As the parser is also able to parse dimensionless numbers, this library can also be used for simple number extraction.

>>> print parser.parse('I want two')
[Quantity(2, 'dimensionless')]

Units and entities

All units (e.g. litre) and the entities they are associated to (e.g. volume) are reconciled against WikiPedia:

>>> quants[0].unit
Unit(name="litre", entity=Entity("volume"), uri=https://en.wikipedia.org/wiki/Litre)

>>> quants[0].unit.entity
Entity(name="volume", uri=https://en.wikipedia.org/wiki/Volume)

This library includes more than 290 units and 75 entities. It also parses spelled-out numbers, ranges and uncertainties:

>>> parser.parse('I want a gallon of beer')
[Quantity(1, 'gallon')]

>>> parser.parse('The LHC smashes proton beams at 12.8–13.0 TeV')
[Quantity(12.8, "teraelectronvolt"), Quantity(13, "teraelectronvolt")]

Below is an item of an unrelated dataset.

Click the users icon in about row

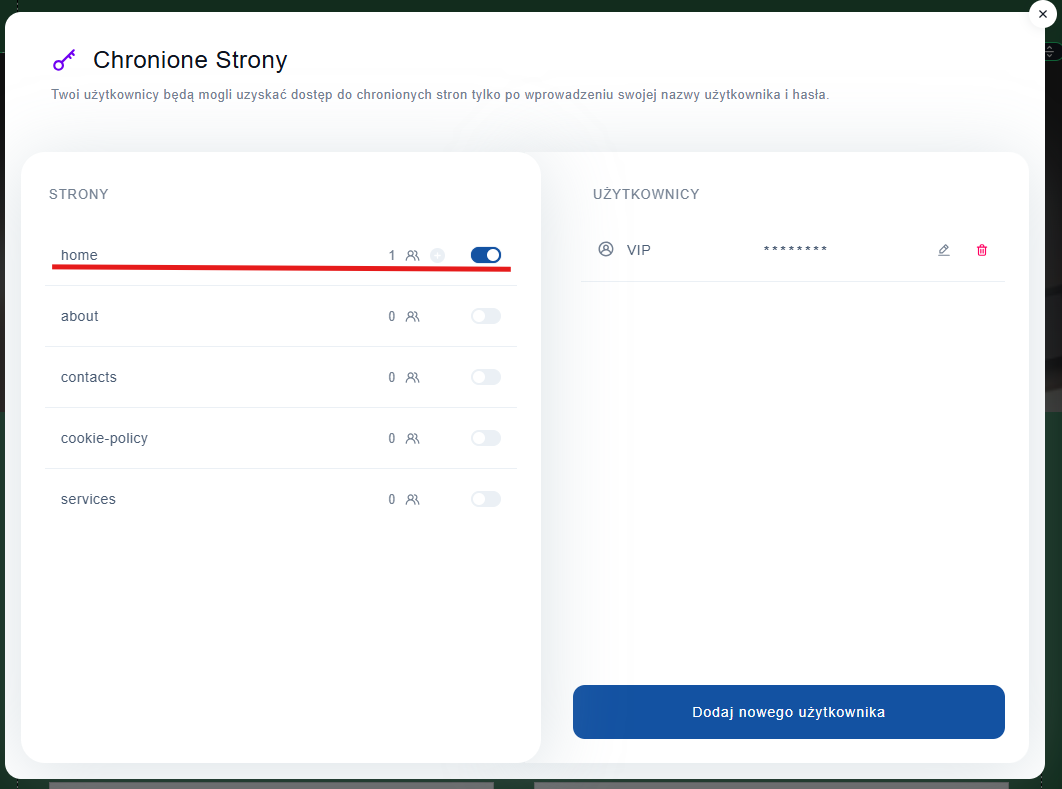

>>> quant = parser.parse('The LHC smashes proton beams at 12.9±0.1 TeV')
>>> quant[0].uncertainty
0.1

Non-standard units usually don't have a WikiPedia page. The parser will still try to guess their underlying entity based on their dimensionality:

>>> parser.parse('Sound travels at 0.34 km/s')[0].unit
Unit(name="kilometre per second", entity=Entity("speed"), uri=None)

Disambiguation

If the parser detects an ambiguity, a classifier based on the WikiPedia pages of the ambiguous units or entities tries to guess the right one:

>>> parser.parse('I spent 20 pounds on this!')
[Quantity(20, "pound sterling")]

>>> parser.parse('It weighs no more than 20 pounds')
[Quantity(20, "pound-mass")]

or:

>>> text = 'The average density of the Earth is about 5.5x10-3 kg/cm³'
>>> parser.parse(text)[0].unit.entity
Entity(name="density", uri=https://en.wikipedia.org/wiki/Density)

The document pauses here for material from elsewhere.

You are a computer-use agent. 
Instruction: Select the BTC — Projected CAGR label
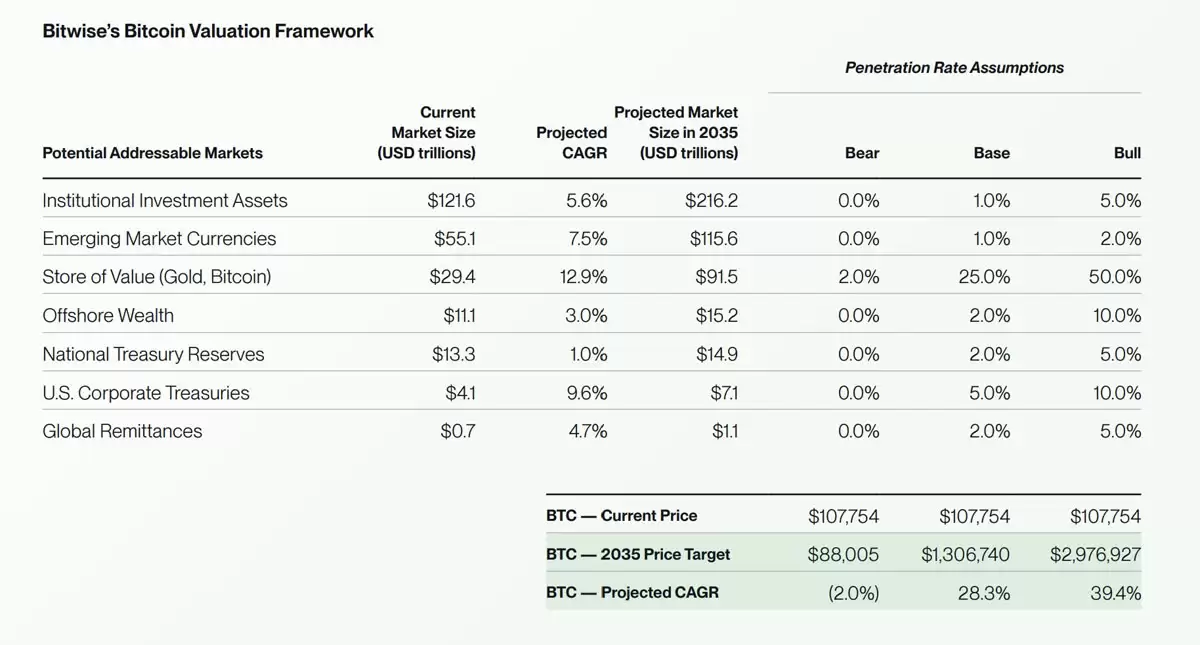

>>> text = 'The amount of O₂ is 2.98e-4 kg per liter of atmosphere'
>>> parser.parse(text)[0].unit.entity
Entity(name="concentration", uri=https://en.wikipedia.org/wiki/Concentration)

In addition to that, the classifier is trained on the most similar words to all of the units surfaces, according to their distance in GloVe vector representation.

Training the classifier

If you want to train the classifier yourself, in addition to the packages above, you'll also need the packages stemming and wikipedia.

You could also download requirements_classifier.txt and run

$ pip install -r requirements_classifier.txt

Use the script scripts/train.py or the method train_classifier in quantulum3.classifier to train the classifier.

If you want to create a new or different similars.json, install pymagnitude.

For the extraction of nearest neighbours from a vector word representation file, use scripts/extract_vere.py. It automatically extracts the k nearest neighbours in vector space of the vector representation for each of the possible surfaces of the ambiguous units. The resulting neighbours are stored in quantulum3/similars.json and automatically included for training.

The file provided should be in .magnitude format as other formats are first converted to a .magnitude file on-the-run. Check out pre-formatted Magnitude formatted word-embeddings and Magnitude for more information.

Manipulation

While quantities cannot be manipulated within this library, there are many great options out there:

Spoken version

Quantulum classes include methods to convert them to a speakable unit.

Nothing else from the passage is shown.